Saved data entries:
------------------------------

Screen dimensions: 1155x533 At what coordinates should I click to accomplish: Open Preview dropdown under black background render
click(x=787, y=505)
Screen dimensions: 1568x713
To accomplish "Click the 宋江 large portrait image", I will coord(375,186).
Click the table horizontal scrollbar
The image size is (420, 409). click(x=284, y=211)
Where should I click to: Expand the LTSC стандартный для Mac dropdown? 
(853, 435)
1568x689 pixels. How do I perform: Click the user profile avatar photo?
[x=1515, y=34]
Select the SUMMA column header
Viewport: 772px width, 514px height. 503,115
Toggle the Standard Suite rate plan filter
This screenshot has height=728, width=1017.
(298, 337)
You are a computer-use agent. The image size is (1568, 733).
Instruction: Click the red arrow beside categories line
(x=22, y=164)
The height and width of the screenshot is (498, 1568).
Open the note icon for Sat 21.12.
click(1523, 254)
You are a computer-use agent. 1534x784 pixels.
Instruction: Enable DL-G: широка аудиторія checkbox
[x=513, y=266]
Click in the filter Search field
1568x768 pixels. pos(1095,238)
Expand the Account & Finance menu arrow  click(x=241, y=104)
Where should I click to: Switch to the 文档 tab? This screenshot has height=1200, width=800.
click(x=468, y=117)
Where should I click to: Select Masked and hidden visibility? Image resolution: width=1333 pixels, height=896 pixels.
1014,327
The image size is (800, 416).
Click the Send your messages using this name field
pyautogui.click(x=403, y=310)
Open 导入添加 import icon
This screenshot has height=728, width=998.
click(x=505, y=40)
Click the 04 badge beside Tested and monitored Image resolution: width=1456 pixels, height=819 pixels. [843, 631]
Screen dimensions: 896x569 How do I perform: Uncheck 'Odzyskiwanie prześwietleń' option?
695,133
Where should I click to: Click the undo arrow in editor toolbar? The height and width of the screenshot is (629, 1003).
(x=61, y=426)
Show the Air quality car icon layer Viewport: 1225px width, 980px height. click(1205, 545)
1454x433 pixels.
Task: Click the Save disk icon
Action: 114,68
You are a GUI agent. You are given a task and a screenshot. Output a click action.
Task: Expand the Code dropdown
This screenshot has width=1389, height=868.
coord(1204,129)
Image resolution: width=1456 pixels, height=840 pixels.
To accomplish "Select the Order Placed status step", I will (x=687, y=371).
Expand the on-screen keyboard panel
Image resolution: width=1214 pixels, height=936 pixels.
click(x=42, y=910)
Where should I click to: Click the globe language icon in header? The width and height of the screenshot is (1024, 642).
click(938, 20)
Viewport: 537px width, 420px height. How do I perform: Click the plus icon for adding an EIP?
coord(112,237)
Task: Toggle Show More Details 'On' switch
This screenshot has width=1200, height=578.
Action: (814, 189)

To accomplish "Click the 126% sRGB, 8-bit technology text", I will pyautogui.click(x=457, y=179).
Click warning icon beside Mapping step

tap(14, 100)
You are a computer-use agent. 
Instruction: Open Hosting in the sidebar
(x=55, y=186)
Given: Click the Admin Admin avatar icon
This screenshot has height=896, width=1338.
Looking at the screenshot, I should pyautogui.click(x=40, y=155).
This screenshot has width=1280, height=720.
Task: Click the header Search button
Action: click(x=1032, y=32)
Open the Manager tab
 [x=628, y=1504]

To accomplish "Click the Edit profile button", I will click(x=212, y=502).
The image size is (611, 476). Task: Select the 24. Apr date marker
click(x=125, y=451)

------------------------------

▶ [Assigned task] All lines above that include the word "Toggle" should be located and copied.

▶ [Reply]
Toggle the Standard Suite rate plan filter
Task: Toggle Show More Details 'On' switch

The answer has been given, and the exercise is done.